Few of the most scintillating scams in India and the world include:
Harshad Mehta Scam
The 24,000 crore rupees scam was what Indian Economy faced right after it opened its gates to the world in the year 1991 post liberalisation. Harshad Mehta, a stock market investor, exploited the loopholes in the Indian banking system and successfully laundered 24,000 crore rupees over a period of 3 years. The infamous stockbroker withdrew funds from banks using worthless and doctored bank receipts. From the forged documents, he further bought stocks from various industries.
In between 1991-1992, 3,500 crore rupees were transferred from banks to a group of stockbrokers, lead by Harshad Mehta. The funds rose by 4,500 points shortly, giving him huge profits. He along with his brothers Ashwin and Sudhir were arrested in November 1992.
Satyam Scam
B. Ramalinga Raju, former chairman of Satyam Computer Services Ltd., was arrested on 10th August 2010 for committing a 7000 crores scam. The infamous ‘Satyam scam’ came into light after Ramalinga Raju wrote an open letter to Securities and Exchange Board of India (SEBI) confessing that more than 90% of the company’s wealth shown on paper was fraudulent. He went on to assert that the rising gap between the profits shown on paper and the actual profits of the company was a concern for him and also the prime reason for coming clean to SEBI. SEBI is reported to have stumbled upon fake invoices and doctored bank statements during investigations into the scam. The regulatory body also asked Satyam Computer Services for 1,849 crores (with interest) that were acquired through unlawful gains.
Consequently, the Central Board of Investigation arrested Ramalinga along with nine of his company associates. The World Bank banned him from doing business for the next eight years and accused him of data thefts and for bribing the staff.
National Spot Exchange
The National Spot Exchange Ltd. (NSEL) scam came into light on 31st July 2013 after the Government intervened in its operations. NSEL was a joint venture between Financial Technologies of India Ltd (FTIL) and National Agricultural Cooperative Marketing Federation of India (NAFED).

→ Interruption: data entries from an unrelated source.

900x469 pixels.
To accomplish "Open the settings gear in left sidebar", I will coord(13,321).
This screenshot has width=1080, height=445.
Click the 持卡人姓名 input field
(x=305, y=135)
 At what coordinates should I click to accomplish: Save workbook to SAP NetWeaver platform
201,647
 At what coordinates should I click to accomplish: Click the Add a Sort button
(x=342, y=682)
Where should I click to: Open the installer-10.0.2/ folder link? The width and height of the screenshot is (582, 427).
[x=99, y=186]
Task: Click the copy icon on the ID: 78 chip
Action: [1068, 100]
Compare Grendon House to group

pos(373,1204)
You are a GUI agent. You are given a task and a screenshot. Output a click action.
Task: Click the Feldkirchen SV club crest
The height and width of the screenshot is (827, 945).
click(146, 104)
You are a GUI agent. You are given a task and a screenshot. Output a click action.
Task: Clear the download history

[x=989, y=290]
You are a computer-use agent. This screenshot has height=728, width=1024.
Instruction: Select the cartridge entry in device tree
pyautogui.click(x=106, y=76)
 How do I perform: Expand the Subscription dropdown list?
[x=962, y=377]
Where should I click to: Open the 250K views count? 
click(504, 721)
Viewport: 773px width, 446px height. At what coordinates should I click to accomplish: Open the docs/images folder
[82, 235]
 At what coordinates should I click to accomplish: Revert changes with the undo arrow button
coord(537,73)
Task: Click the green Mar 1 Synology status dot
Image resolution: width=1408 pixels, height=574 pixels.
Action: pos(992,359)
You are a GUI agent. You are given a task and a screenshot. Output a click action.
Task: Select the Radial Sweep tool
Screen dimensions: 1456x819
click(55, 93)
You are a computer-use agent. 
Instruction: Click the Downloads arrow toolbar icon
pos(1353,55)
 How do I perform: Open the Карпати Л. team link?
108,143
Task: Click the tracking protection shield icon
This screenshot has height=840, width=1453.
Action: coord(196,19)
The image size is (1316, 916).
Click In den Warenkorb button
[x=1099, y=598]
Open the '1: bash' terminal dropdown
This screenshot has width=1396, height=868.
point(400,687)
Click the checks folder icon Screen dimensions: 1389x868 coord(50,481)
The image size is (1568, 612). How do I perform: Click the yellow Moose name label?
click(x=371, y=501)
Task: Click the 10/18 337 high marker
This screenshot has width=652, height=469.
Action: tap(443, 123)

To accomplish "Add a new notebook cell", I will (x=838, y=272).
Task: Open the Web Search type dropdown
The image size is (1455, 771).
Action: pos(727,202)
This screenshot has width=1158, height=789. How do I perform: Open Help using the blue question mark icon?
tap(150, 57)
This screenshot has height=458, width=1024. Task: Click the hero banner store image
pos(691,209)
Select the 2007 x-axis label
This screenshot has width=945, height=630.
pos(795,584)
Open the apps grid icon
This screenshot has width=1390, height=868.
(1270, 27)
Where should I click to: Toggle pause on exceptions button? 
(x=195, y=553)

The 5,600 crore scam has a simple explanation: If your vehicle was parked in your friend’s garage who was residing very far away from you, what is the guarantee that he would not use it as a taxi? He might make other use of it without you knowing about it. The same happened in the NSEL scam where the commodities that legally belonged to the investors were not delivered on time, while they were made to generate more profit by trading them with other third-party clients. NSEL operated on Forward Trading but extended the contracts to a much longer time than the stipulated two days. The investors were kept in the dark and were promised a 15% profit roll while NSEL performed unauthorised transactions with other parties.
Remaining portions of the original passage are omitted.